§ TASK A
Reproduce word for word everything in the thread below on Turkish ways to say "all of the balls," from "## Reverence" down to "Thanks.......".

§ PASSAGE PROVIDED
# All of the balls



## Arabus

Hello,
_
hep top = topların hepsi
 tüm top = topların tümü
bütün top = topların bütünü_

Are all these phrases correct?


----------



## cheeseandwhine

Hello Arabus,

The first one is correct, the second one is optional and the third one should have the opposite word order, and it should not have the possesive marker "ın".

Topların hepsi
Tüm toplar/topların tümü
Bütün toplar


----------



## Rallino

*Hep top* makes too little sense to be considered correct. Though, it can mean: _It's always a ball_.
*Tüm top* = *bütün top*: the entire ball
*Topların tümü* = *topların hepsi*: all of the balls
*Topların bütünü*: the entire group of the balls


----------



## Arabus

So the phrase "all of the balls" can be expressed in Turkish as follows:

_tüm toplar, topların tümü
bütün toplar_
_topların hepsi
_
The phrase "all of the ball" or "the entire ball" is:

_tüm top, topun tümü
bütün top_, (_topun bütünü_?)
_topun hepsi
_
The phrase "the entire group of balls" is:

_topların bütünü_

If there is a mistake please point it out for me. Thanks in advance.


----------



## Reverence

_All of the balls _(or _the entire group of balls_, same difference, really) can be translated as "topların hepsi", "topların bütünü", "topların tümü", "topların tamamı", "tüm toplar", or "bütün toplar". Examples of sensible translations for _the entire ball _are "topun tamamı" and "bütün top". There are other technically correct translations out there as well, but they rarely make any sense in daily speech.


----------



## Arabus

Thanks.......


----------

§ DATA PROVIDED
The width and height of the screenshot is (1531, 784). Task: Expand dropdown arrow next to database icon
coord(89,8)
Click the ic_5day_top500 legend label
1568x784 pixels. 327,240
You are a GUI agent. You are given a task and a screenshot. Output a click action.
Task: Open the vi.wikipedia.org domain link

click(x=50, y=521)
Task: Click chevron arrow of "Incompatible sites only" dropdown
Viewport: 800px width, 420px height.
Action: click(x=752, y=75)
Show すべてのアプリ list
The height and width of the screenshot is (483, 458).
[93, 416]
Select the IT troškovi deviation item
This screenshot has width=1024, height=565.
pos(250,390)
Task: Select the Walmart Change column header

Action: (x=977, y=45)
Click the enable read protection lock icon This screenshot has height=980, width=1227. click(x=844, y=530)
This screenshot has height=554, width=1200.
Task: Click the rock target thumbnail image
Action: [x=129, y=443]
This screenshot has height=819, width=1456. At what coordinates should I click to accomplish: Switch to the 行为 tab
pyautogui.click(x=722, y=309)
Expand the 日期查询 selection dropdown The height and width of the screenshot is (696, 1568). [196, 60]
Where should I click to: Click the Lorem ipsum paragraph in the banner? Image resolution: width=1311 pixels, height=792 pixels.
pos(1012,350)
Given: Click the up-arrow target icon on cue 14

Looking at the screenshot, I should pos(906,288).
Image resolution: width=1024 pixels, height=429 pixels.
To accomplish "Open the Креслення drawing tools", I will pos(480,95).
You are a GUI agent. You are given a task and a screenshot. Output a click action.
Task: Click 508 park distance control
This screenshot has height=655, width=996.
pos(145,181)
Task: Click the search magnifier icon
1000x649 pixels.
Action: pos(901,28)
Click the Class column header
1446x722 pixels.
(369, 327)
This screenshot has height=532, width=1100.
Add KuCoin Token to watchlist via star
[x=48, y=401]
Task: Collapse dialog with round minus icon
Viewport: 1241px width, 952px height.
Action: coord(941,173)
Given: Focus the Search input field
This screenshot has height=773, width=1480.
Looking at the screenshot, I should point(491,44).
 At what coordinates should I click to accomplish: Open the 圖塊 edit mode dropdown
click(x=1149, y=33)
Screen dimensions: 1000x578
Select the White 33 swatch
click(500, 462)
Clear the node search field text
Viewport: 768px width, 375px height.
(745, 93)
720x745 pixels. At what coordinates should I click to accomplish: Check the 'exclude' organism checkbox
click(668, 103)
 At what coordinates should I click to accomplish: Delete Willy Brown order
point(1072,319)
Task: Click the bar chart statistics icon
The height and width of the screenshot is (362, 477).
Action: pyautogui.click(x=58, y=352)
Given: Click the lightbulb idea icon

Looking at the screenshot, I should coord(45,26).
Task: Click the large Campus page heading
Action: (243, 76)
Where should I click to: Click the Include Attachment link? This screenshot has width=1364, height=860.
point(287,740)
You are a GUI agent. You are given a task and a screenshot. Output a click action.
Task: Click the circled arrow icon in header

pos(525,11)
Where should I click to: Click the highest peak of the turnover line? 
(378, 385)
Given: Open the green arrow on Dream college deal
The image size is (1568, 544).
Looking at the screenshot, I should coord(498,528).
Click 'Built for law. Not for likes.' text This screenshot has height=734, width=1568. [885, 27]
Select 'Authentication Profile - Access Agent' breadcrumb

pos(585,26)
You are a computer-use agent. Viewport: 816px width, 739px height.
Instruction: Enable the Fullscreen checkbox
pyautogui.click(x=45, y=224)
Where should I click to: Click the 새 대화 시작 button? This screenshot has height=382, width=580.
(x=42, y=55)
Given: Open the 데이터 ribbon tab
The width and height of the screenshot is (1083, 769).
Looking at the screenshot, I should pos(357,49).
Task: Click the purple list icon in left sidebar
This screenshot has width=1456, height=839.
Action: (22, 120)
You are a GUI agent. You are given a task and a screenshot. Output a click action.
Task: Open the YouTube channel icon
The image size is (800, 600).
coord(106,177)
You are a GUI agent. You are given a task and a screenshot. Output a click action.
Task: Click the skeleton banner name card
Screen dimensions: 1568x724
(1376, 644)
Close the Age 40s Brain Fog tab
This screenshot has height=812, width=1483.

§ TASK B
Gather every line from the rows above that contains the string "text".

§ RIGHT ANSWER A
## Reverence

_All of the balls _(or _the entire group of balls_, same difference, really) can be translated as "topların hepsi", "topların bütünü", "topların tümü", "topların tamamı", "tüm toplar", or "bütün toplar". Examples of sensible translations for _the entire ball _are "topun tamamı" and "bütün top". There are other technically correct translations out there as well, but they rarely make any sense in daily speech.


----------



## Arabus

Thanks.......

§ RIGHT ANSWER B
Clear the node search field text
Click 'Built for law. Not for likes.' text This screenshot has height=734, width=1568. [885, 27]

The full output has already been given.